[[ Dataset records open ]]
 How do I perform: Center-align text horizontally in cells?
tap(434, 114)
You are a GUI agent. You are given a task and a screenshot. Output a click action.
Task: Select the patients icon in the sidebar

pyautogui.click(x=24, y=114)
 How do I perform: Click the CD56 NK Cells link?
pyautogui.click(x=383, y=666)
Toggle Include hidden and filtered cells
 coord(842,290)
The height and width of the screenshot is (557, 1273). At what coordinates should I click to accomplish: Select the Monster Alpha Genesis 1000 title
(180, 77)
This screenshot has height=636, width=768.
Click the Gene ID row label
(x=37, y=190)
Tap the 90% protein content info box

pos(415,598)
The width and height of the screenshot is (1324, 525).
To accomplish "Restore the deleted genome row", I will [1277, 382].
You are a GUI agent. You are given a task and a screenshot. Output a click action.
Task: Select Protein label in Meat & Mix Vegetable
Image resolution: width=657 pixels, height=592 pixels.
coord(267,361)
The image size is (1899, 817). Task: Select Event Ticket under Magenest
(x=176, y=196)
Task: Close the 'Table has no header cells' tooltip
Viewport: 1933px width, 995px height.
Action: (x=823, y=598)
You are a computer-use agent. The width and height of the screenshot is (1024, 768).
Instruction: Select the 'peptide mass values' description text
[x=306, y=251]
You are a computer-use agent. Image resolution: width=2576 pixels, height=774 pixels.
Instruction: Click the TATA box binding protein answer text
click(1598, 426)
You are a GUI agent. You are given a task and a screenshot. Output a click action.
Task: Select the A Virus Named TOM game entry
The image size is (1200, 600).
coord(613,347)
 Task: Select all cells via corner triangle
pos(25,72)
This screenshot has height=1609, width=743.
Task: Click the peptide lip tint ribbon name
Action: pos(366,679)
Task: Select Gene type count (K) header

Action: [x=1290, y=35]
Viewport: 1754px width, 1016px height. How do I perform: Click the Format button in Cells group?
[[ Dataset records closed ]]
Transcribe exactly, please, the lines from the one with "Task: Select Gene type count (K) header" to the last line of the entries above, ends included.

Task: Select Gene type count (K) header

Action: [x=1290, y=35]
Viewport: 1754px width, 1016px height. How do I perform: Click the Format button in Cells group?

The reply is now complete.